Eppure i soldi ci sarebbero. Perché in questi ultimi sei anni, secondo i dati Aci, le sanzioni per infrazioni sono aumentate del 21%. Peccato però che i Comuni, alle prese con le casse vuote, dirottino i soldi previsti per mobilità e sicurezza ad altre pur importanti voci di spesa. Facendo ciò, i sindaci contemporaneamente violano una legge e il Codice della strada. Partiamo dalla legge, del 1997, che impone che a livello locale gli introiti dei biglietti coprano almeno il 35% delle spese per il Trasporto pubblico locale. Secondo i calcoli della Fondazione Filippo Caracciolo forniti all’Aci, solo 5 dei 20 capoluoghi di regione riescono a rispettare questo parametro (Milano, Firenze, Bologna, Ancona e Perugia). Napoli si ferma al 17%, Palermo all’11% e Potenza addirittura al 2%. E Torino? L’Aci spiega che il Comune non ha mai risposto e fornito le cifre dei ricavi dai biglietti. «Questo è anche il problema – continua Sticchi Damiani – non c’è trasparenza e comunicazione. Quanti soldi sono? Dove finiscono?». Lo stesso vale per i proventi delle multe. Il Codice prevede che il 50% vada reinvestito in strade più sicure, nuove tecnologie, riammodernamento. Gli incassi da sanzioni dei 20 capoluoghi sono un miliardo di euro circa, dei quali la metà, 500 milioni, dovrebbe essere destinato alla sicurezza degli automobilisti. A Torino la media annuale calcolata è 61 milioni, 30,5 dei quali andrebbe alla mobilità. E invece: «Le amministrazioni comunali disattendono questo obbligo». 

SERVONO SANZIONI  

L’Aci suggerisce al governo un drastico u-turn ora che in parlamento si sta discutendo del nuovo Codice della strada. «Basterebbe prevedere pesanti misure sanzionatorie per le amministrazioni inadempienti. Le norme ci sono, ma dobbiamo farle rispettare» esorta Sticchi Damiani. Anche perché gli incidenti hanno un costo sociale collegato. E anche qui, l’Italia va a diverse velocità. Ci sono regioni più virtuose, come Emilia Romagna, Friuli, Lombardia, Piemonte e Veneto, che attraverso investimenti mirati hanno diminuito le disgrazie stradali. E poi ci sono le maglie nere: Campania, Puglia e Sicilia. Gli interventi da fare sono specifici, le tecnologie neanche troppo dispendiose: infrastrutture, formazione e controlli su auto che il ricambio mancato durante la crisi ha gravato di troppi chilometri.  
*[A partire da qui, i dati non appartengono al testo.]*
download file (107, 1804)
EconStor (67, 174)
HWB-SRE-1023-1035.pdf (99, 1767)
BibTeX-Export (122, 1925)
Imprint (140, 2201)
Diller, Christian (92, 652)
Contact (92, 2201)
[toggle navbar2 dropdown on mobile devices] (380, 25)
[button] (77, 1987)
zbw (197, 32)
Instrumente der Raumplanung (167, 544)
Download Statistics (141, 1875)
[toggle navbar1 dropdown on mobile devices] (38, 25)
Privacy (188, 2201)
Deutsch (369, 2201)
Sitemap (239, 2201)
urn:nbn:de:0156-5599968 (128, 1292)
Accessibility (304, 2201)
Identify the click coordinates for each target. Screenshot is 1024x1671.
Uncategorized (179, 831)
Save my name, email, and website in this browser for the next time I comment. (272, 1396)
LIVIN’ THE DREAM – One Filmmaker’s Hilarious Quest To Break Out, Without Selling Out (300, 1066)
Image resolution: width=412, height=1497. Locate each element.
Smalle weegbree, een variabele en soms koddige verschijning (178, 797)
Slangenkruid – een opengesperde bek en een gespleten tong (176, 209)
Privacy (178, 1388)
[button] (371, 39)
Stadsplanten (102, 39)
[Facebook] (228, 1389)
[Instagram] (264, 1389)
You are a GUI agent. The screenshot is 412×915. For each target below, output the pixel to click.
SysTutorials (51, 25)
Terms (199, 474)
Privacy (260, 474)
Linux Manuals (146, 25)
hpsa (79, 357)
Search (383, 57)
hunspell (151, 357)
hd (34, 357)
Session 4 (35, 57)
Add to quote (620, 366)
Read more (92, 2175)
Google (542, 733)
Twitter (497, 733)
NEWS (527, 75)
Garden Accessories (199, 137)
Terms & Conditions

Un tasto su cui preme l’Aci sono gli incroci a raso, da sostituire con le rotatorie che costringono anche i più fanatici del brivido a rallentare. O gli attraversamenti pedonali ancora troppo poco visibili. Se i soldi che ci sono fossero sfruttati sulla sicurezza la spesa sociale diminuirebbe. Basti pensare che lo Stato oggi spende 18 miliardi di euro l’anno per gli incidenti. Secondo l’Aci, se tutte le regioni si fossero comportate come quelle più virtuose dal 2001 l’Italia avrebbe risparmiato 27 miliardi di euro.